[start GIVEN ENTRIES]

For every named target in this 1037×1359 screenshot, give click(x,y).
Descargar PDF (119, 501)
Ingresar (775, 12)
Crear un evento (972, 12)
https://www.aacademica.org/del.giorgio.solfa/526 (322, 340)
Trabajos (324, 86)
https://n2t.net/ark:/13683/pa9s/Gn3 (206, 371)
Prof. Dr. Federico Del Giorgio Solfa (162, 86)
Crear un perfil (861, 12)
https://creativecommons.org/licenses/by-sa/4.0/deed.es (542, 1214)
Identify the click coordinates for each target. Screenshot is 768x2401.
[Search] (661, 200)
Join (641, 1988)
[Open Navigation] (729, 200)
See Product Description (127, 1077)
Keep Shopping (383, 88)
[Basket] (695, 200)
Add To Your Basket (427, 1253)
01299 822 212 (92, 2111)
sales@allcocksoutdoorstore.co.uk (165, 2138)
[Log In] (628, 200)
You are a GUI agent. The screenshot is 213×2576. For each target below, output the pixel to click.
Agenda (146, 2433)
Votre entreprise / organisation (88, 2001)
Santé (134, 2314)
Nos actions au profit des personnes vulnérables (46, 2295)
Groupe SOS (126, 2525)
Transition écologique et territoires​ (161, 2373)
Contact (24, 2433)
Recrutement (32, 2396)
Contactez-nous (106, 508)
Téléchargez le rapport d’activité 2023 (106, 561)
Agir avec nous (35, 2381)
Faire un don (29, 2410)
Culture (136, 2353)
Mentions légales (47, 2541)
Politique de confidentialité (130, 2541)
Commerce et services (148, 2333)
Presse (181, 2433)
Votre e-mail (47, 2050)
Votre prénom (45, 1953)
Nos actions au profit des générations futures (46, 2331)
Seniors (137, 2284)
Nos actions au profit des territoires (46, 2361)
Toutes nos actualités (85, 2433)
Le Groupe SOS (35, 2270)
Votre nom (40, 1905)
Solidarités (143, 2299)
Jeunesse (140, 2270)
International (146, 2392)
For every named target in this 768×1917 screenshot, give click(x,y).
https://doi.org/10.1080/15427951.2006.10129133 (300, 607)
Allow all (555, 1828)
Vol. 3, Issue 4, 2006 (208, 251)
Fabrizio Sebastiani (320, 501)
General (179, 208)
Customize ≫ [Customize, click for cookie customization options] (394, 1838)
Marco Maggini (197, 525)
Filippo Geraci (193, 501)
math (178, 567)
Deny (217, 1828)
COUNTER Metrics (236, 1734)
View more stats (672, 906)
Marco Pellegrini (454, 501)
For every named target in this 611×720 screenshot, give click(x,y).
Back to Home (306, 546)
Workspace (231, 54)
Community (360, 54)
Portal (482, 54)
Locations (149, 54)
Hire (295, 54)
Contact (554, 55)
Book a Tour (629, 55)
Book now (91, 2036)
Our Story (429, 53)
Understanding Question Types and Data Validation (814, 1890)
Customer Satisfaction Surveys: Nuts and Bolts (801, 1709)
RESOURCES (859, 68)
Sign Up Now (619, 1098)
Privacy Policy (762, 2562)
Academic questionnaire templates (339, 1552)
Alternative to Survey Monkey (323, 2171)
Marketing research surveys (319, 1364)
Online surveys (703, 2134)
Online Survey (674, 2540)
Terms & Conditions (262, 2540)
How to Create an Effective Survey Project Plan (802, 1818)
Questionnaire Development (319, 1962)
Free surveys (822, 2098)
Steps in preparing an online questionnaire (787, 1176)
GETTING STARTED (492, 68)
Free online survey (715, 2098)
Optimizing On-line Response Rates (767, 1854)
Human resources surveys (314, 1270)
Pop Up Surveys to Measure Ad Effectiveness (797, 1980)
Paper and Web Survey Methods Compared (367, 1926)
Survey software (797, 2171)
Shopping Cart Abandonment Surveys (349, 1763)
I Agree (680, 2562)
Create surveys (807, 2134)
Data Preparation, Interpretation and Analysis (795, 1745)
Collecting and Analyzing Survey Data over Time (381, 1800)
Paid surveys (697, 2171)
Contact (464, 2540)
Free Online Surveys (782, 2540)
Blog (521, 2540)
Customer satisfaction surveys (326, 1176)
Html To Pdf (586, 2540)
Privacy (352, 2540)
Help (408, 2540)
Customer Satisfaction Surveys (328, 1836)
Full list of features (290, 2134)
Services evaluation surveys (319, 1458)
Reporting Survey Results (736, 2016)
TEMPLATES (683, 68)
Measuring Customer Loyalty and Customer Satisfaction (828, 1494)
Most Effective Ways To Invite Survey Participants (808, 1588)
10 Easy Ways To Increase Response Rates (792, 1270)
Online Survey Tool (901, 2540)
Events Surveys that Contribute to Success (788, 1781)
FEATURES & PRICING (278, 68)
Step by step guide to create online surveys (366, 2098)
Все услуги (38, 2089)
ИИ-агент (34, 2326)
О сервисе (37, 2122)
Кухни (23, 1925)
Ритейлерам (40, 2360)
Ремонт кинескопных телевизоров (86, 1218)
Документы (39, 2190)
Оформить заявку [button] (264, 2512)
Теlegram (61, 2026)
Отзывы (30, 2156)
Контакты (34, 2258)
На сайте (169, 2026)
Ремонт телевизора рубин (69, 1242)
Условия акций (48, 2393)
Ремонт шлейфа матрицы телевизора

[end GIVEN ENTRIES]

TASK GOAL ▸
Reproduce all of the data above verbatim, line by line, with nothing changed.

RESPONSE TO THIS EXERCISE ▸
For every named target in this 1037×1359 screenshot, give click(x,y).
Descargar PDF (119, 501)
Ingresar (775, 12)
Crear un evento (972, 12)
https://www.aacademica.org/del.giorgio.solfa/526 (322, 340)
Trabajos (324, 86)
https://n2t.net/ark:/13683/pa9s/Gn3 (206, 371)
Prof. Dr. Federico Del Giorgio Solfa (162, 86)
Crear un perfil (861, 12)
https://creativecommons.org/licenses/by-sa/4.0/deed.es (542, 1214)
Identify the click coordinates for each target. Screenshot is 768x2401.
[Search] (661, 200)
Join (641, 1988)
[Open Navigation] (729, 200)
See Product Description (127, 1077)
Keep Shopping (383, 88)
[Basket] (695, 200)
Add To Your Basket (427, 1253)
01299 822 212 (92, 2111)
sales@allcocksoutdoorstore.co.uk (165, 2138)
[Log In] (628, 200)
You are a GUI agent. The screenshot is 213×2576. For each target below, output the pixel to click.
Agenda (146, 2433)
Votre entreprise / organisation (88, 2001)
Santé (134, 2314)
Nos actions au profit des personnes vulnérables (46, 2295)
Groupe SOS (126, 2525)
Transition écologique et territoires​ (161, 2373)
Contact (24, 2433)
Recrutement (32, 2396)
Contactez-nous (106, 508)
Téléchargez le rapport d’activité 2023 (106, 561)
Agir avec nous (35, 2381)
Faire un don (29, 2410)
Culture (136, 2353)
Mentions légales (47, 2541)
Politique de confidentialité (130, 2541)
Commerce et services (148, 2333)
Presse (181, 2433)
Votre e-mail (47, 2050)
Votre prénom (45, 1953)
Nos actions au profit des générations futures (46, 2331)
Seniors (137, 2284)
Nos actions au profit des territoires (46, 2361)
Toutes nos actualités (85, 2433)
Le Groupe SOS (35, 2270)
Votre nom (40, 1905)
Solidarités (143, 2299)
Jeunesse (140, 2270)
International (146, 2392)
For every named target in this 768×1917 screenshot, give click(x,y).
https://doi.org/10.1080/15427951.2006.10129133 (300, 607)
Allow all (555, 1828)
Vol. 3, Issue 4, 2006 (208, 251)
Fabrizio Sebastiani (320, 501)
General (179, 208)
Customize ≫ [Customize, click for cookie customization options] (394, 1838)
Marco Maggini (197, 525)
Filippo Geraci (193, 501)
math (178, 567)
Deny (217, 1828)
COUNTER Metrics (236, 1734)
View more stats (672, 906)
Marco Pellegrini (454, 501)
For every named target in this 611×720 screenshot, give click(x,y).
Back to Home (306, 546)
Workspace (231, 54)
Community (360, 54)
Portal (482, 54)
Locations (149, 54)
Hire (295, 54)
Contact (554, 55)
Book a Tour (629, 55)
Book now (91, 2036)
Our Story (429, 53)
Understanding Question Types and Data Validation (814, 1890)
Customer Satisfaction Surveys: Nuts and Bolts (801, 1709)
RESOURCES (859, 68)
Sign Up Now (619, 1098)
Privacy Policy (762, 2562)
Academic questionnaire templates (339, 1552)
Alternative to Survey Monkey (323, 2171)
Marketing research surveys (319, 1364)
Online surveys (703, 2134)
Online Survey (674, 2540)
Terms & Conditions (262, 2540)
How to Create an Effective Survey Project Plan (802, 1818)
Questionnaire Development (319, 1962)
Free surveys (822, 2098)
Steps in preparing an online questionnaire (787, 1176)
GETTING STARTED (492, 68)
Free online survey (715, 2098)
Optimizing On-line Response Rates (767, 1854)
Human resources surveys (314, 1270)
Pop Up Surveys to Measure Ad Effectiveness (797, 1980)
Paper and Web Survey Methods Compared (367, 1926)
Survey software (797, 2171)
Shopping Cart Abandonment Surveys (349, 1763)
I Agree (680, 2562)
Create surveys (807, 2134)
Data Preparation, Interpretation and Analysis (795, 1745)
Collecting and Analyzing Survey Data over Time (381, 1800)
Paid surveys (697, 2171)
Contact (464, 2540)
Free Online Surveys (782, 2540)
Blog (521, 2540)
Customer satisfaction surveys (326, 1176)
Html To Pdf (586, 2540)
Privacy (352, 2540)
Help (408, 2540)
Customer Satisfaction Surveys (328, 1836)
Full list of features (290, 2134)
Services evaluation surveys (319, 1458)
Reporting Survey Results (736, 2016)
TEMPLATES (683, 68)
Measuring Customer Loyalty and Customer Satisfaction (828, 1494)
Most Effective Ways To Invite Survey Participants (808, 1588)
10 Easy Ways To Increase Response Rates (792, 1270)
Online Survey Tool (901, 2540)
Events Surveys that Contribute to Success (788, 1781)
FEATURES & PRICING (278, 68)
Step by step guide to create online surveys (366, 2098)
Все услуги (38, 2089)
ИИ-агент (34, 2326)
О сервисе (37, 2122)
Кухни (23, 1925)
Ритейлерам (40, 2360)
Ремонт кинескопных телевизоров (86, 1218)
Документы (39, 2190)
Оформить заявку [button] (264, 2512)
Теlegram (61, 2026)
Отзывы (30, 2156)
Контакты (34, 2258)
На сайте (169, 2026)
Ремонт телевизора рубин (69, 1242)
Условия акций (48, 2393)
Ремонт шлейфа матрицы телевизора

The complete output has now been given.